**Tasks and exercises**
• 1. Return the part of the essay below running from "Soon I took" up to and including "and more unreasonable.", copied word for word.
• 2. According to the essay below, how many younger brothers did the writer grow up with?

**Text shown**
......

I am about to step out of my comfort zone and open my deep dark closet for everyone who reads this to see.  There will be some that will read this and question my need to put this in writing and others who know me may be shocked or saddened to learn of what I am about to share.  While I appreciate those of you who fall into either of those categories for taking the time to read this blog, you are not the one I am writing to…I am writing to the woman who needs to hear this.

My life at one time was full of dreams and happy moments.  They were so happy quite frankly that I could never have imagined things turning out the way they did.  But as I look back, there were clues…clues I saw, clues I tripped on and clues I fell over and for some curious reason I continued down the path.  I came from a small town and had protective parents and two younger brothers.  My world was pretty small and sheltered.  I was like every young girl.  I dated, had my heart-broken, laughed a lot, hung out with my friends, and went to college.  School was my thing.  I loved learning and I was good at it.  I received awards, accomplished goals, and met a man who I would eventually call my husband.

Soon I took a path…the path down the wedding aisle, the path to children and a very dark path I couldn’t find my way out of for a very long time.  The years collected and so did the clues.  The changes didn’t happen over night.  They were slow and methodical.  At first, I thought I was just becoming too sensitive as I got older.  I then blamed it on the pressures of life and the demands of having children.  Things progressively got worse  and as they did my excuses became larger and more unreasonable.

And while this was a slow progression, when I finally woke up to see how my life was eroding away, I was not the same girl who left her small hometown.  I was a grown woman who had been ripped to shreds by the razor-sharp tongue by the man she thought loved her.  I became frightened of the phone that it was surely going to deliver another round of stinging words strung together to destroy what was left of my heart and soul.  My closet became my safe haven and I found myself constantly worried about my children, my finances, and my ability to endure the next crisis.

What happen to the girl who was destined to do great things?  How did she become this frightened woman unable to free herself from the grips of abuse?  To this day, I don’t know the answer and yet I find myself asking it over and over.

......

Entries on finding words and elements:
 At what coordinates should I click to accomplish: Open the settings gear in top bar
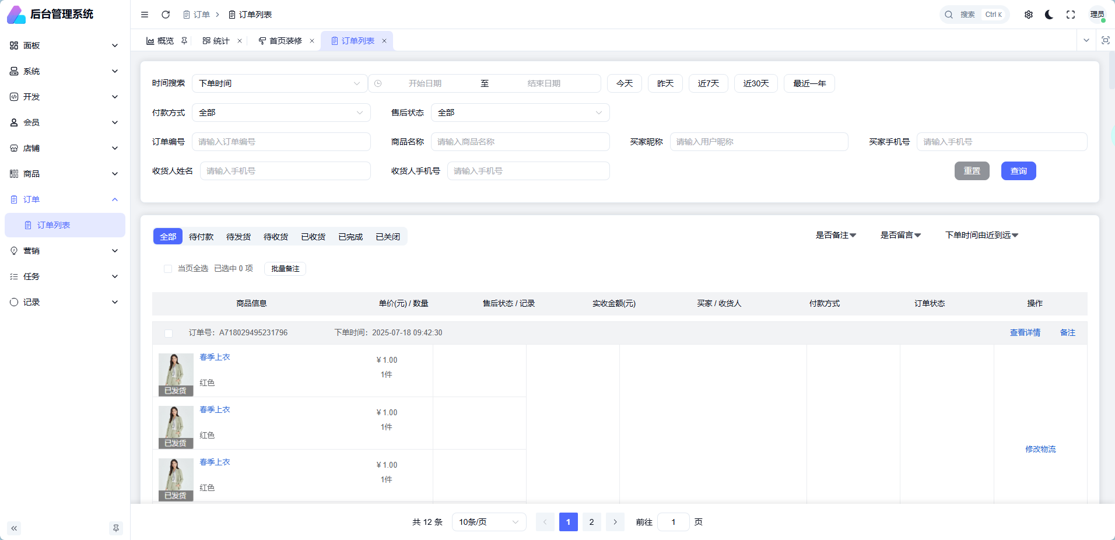[1029, 15]
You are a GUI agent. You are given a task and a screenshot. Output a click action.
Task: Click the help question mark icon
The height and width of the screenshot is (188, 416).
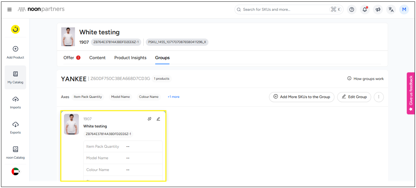pos(352,10)
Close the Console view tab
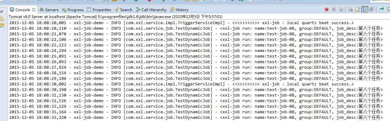 click(x=34, y=10)
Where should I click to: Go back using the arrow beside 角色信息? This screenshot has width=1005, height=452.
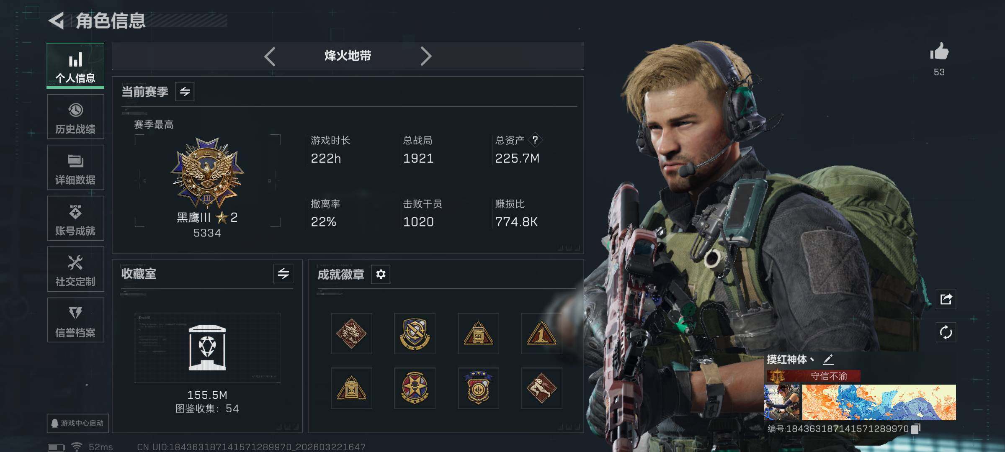pos(57,21)
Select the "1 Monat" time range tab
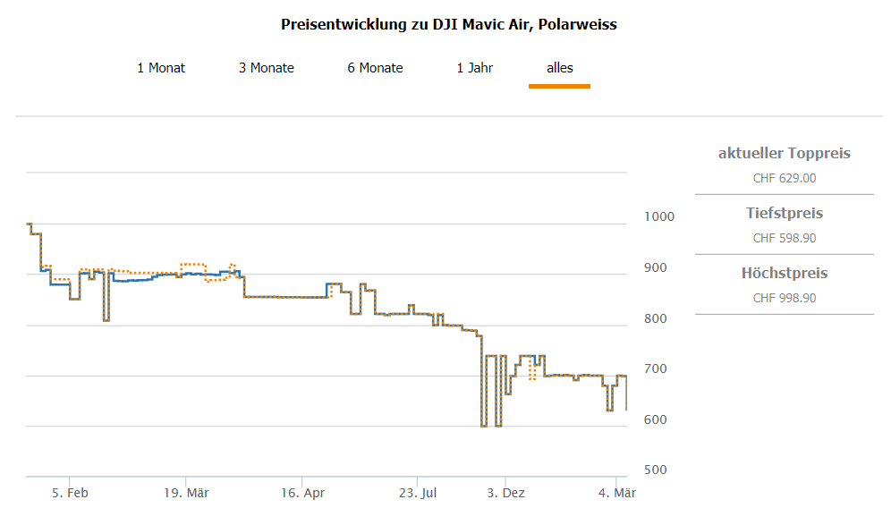This screenshot has height=525, width=891. point(161,68)
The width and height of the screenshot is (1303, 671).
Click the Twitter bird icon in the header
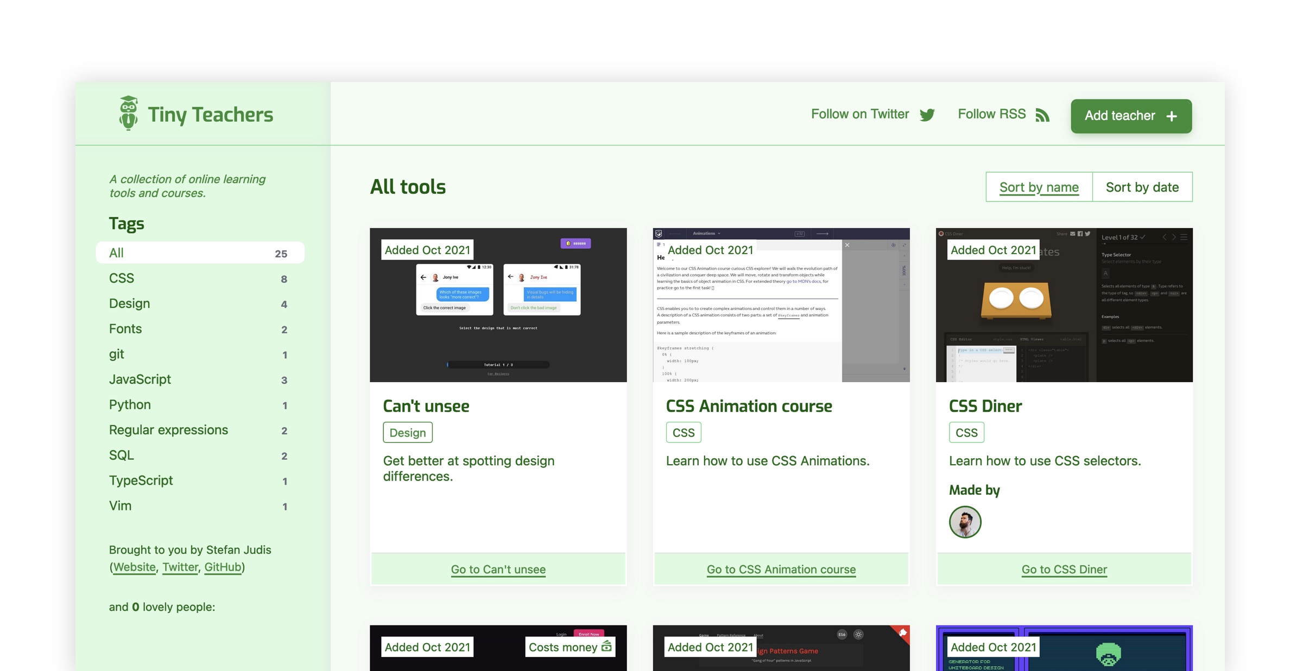927,115
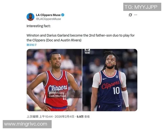Open the @LAClippersMuse handle link
Viewport: 164px width, 131px height.
point(48,19)
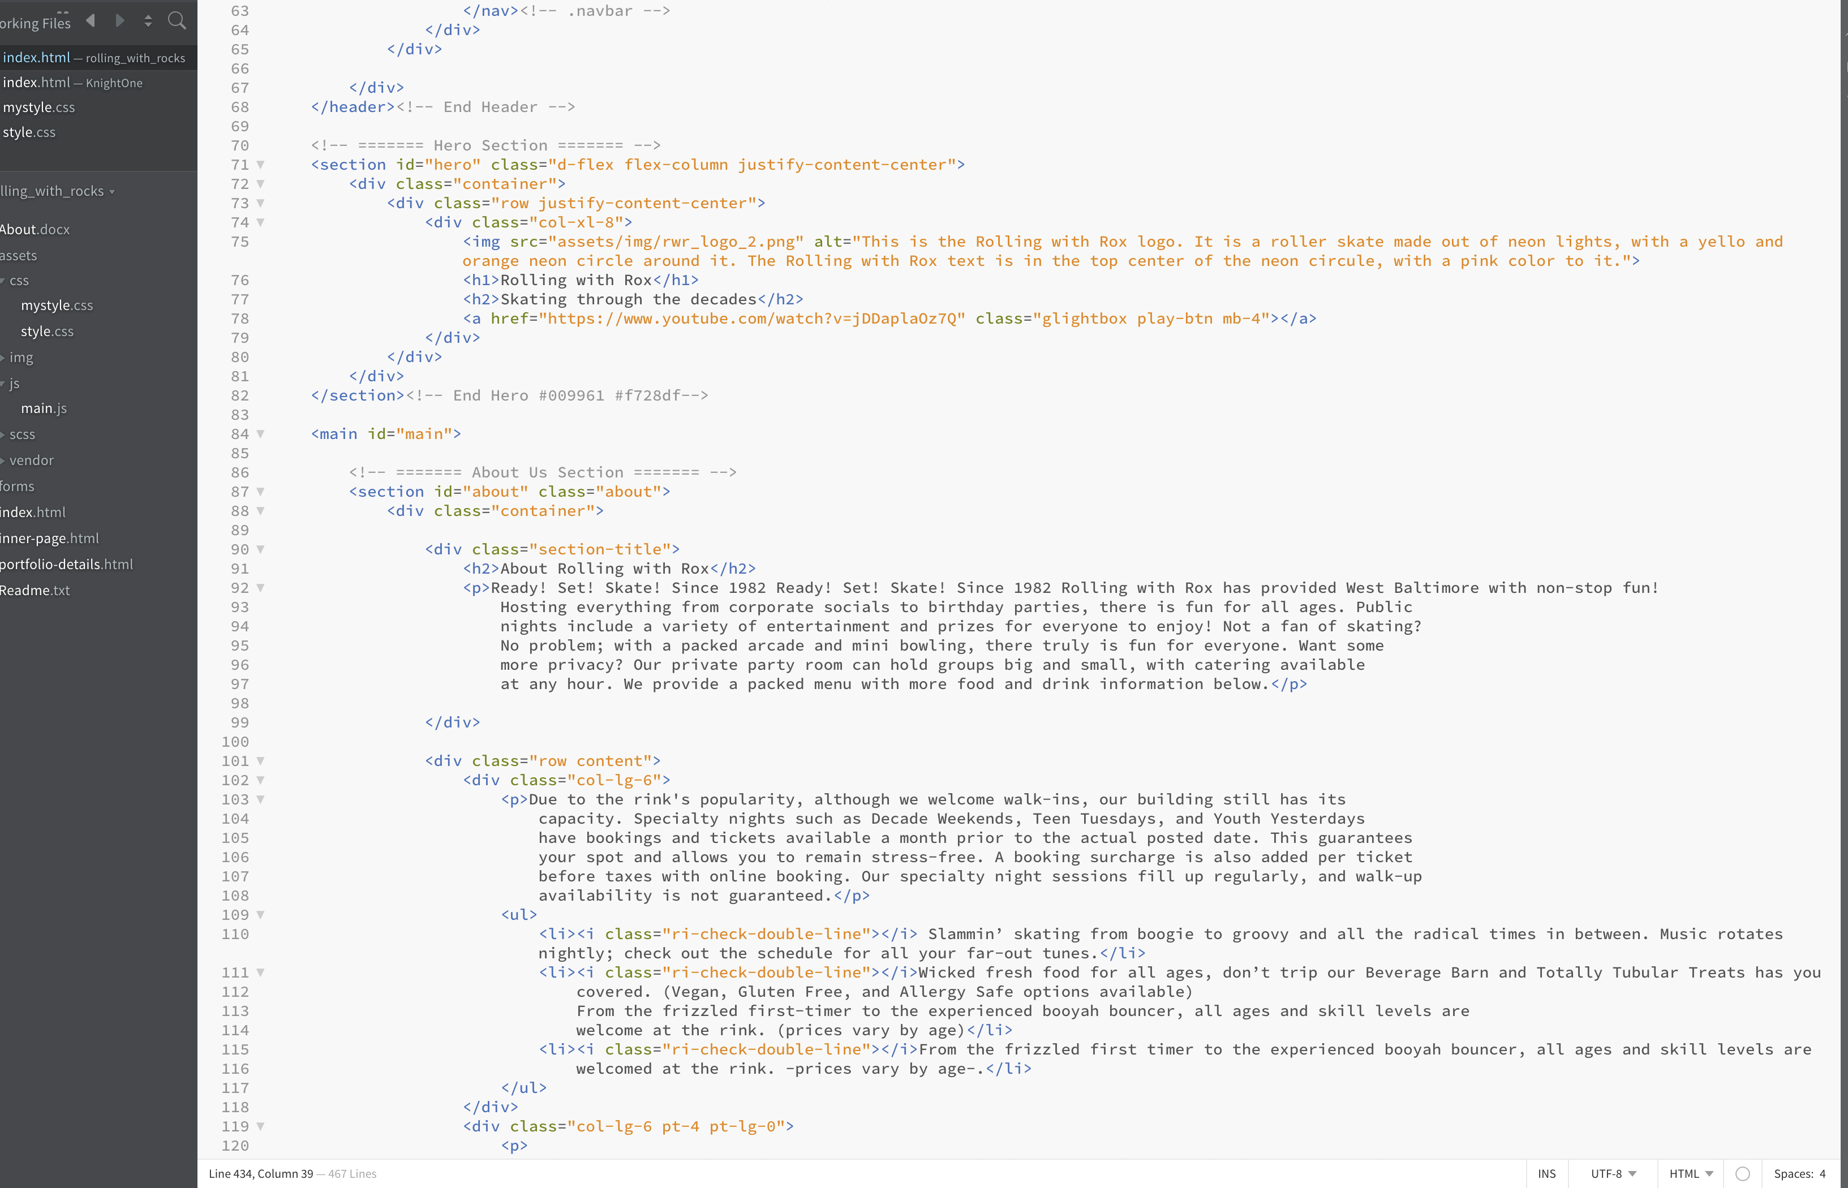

......

**Problem solutions**
• 1.
Soon I took a path…the path down the wedding aisle, the path to children and a very dark path I couldn’t find my way out of for a very long time.  The years collected and so did the clues.  The changes didn’t happen over night.  They were slow and methodical.  At first, I thought I was just becoming too sensitive as I got older.  I then blamed it on the pressures of life and the demands of having children.  Things progressively got worse  and as they did my excuses became larger and more unreasonable.

• 2. Two.